### Activity
What is the number of lines in the entries below that include the word "geoipmodal"? Provide the number only.

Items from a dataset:
┄┄┄┄┄┄┄┄┄┄┄┄┄┄┄┄┄┄┄┄

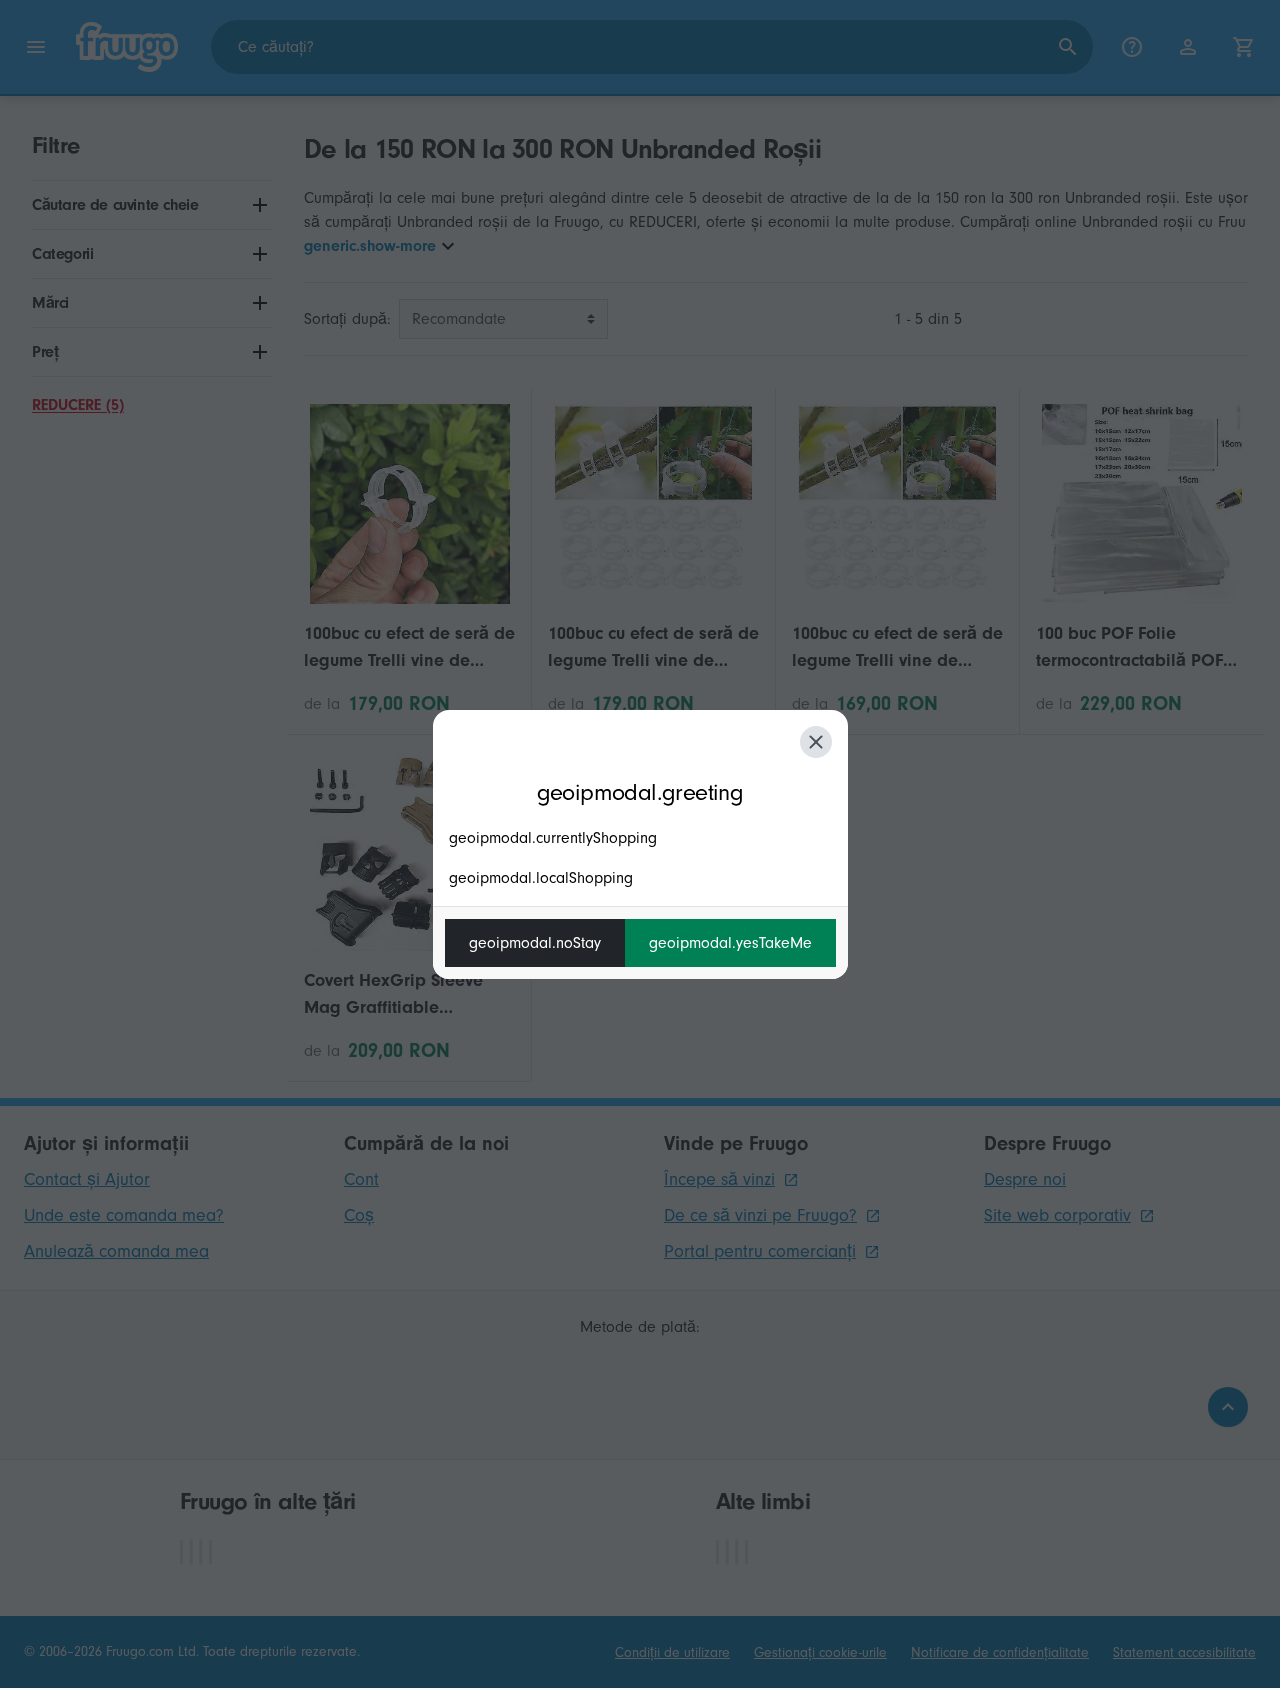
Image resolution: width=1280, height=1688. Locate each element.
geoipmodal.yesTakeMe (730, 943)
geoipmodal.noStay (535, 943)
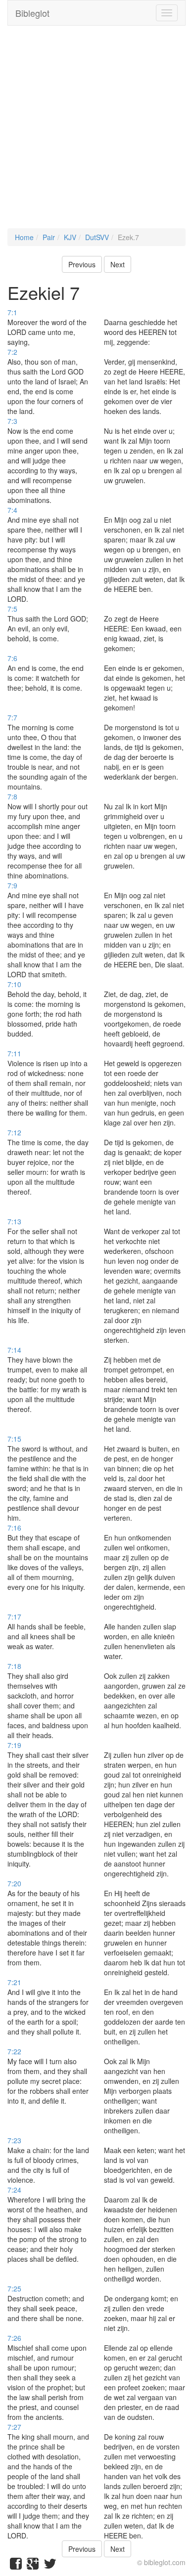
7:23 (14, 2140)
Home (24, 237)
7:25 (14, 2288)
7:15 (14, 1439)
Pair (49, 237)
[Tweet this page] (50, 2566)
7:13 (14, 1221)
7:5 (12, 609)
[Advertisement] (96, 132)
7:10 (14, 984)
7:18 (14, 1666)
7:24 (14, 2190)
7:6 (12, 658)
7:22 (14, 2051)
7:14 (14, 1350)
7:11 (14, 1053)
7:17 (14, 1616)
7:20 (14, 1883)
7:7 (12, 717)
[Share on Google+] (33, 2566)
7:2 (12, 352)
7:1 (12, 312)
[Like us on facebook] (16, 2566)
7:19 (14, 1745)
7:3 (12, 421)
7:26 (14, 2338)
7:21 (14, 1982)
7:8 (12, 796)
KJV (70, 237)
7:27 (14, 2427)
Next (117, 264)
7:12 (14, 1132)
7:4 (12, 510)
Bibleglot (32, 12)
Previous (82, 264)
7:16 (14, 1528)
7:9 (12, 885)
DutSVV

┄┄┄┄┄┄┄┄┄┄┄┄┄┄┄┄┄┄┄┄

### Task answer
2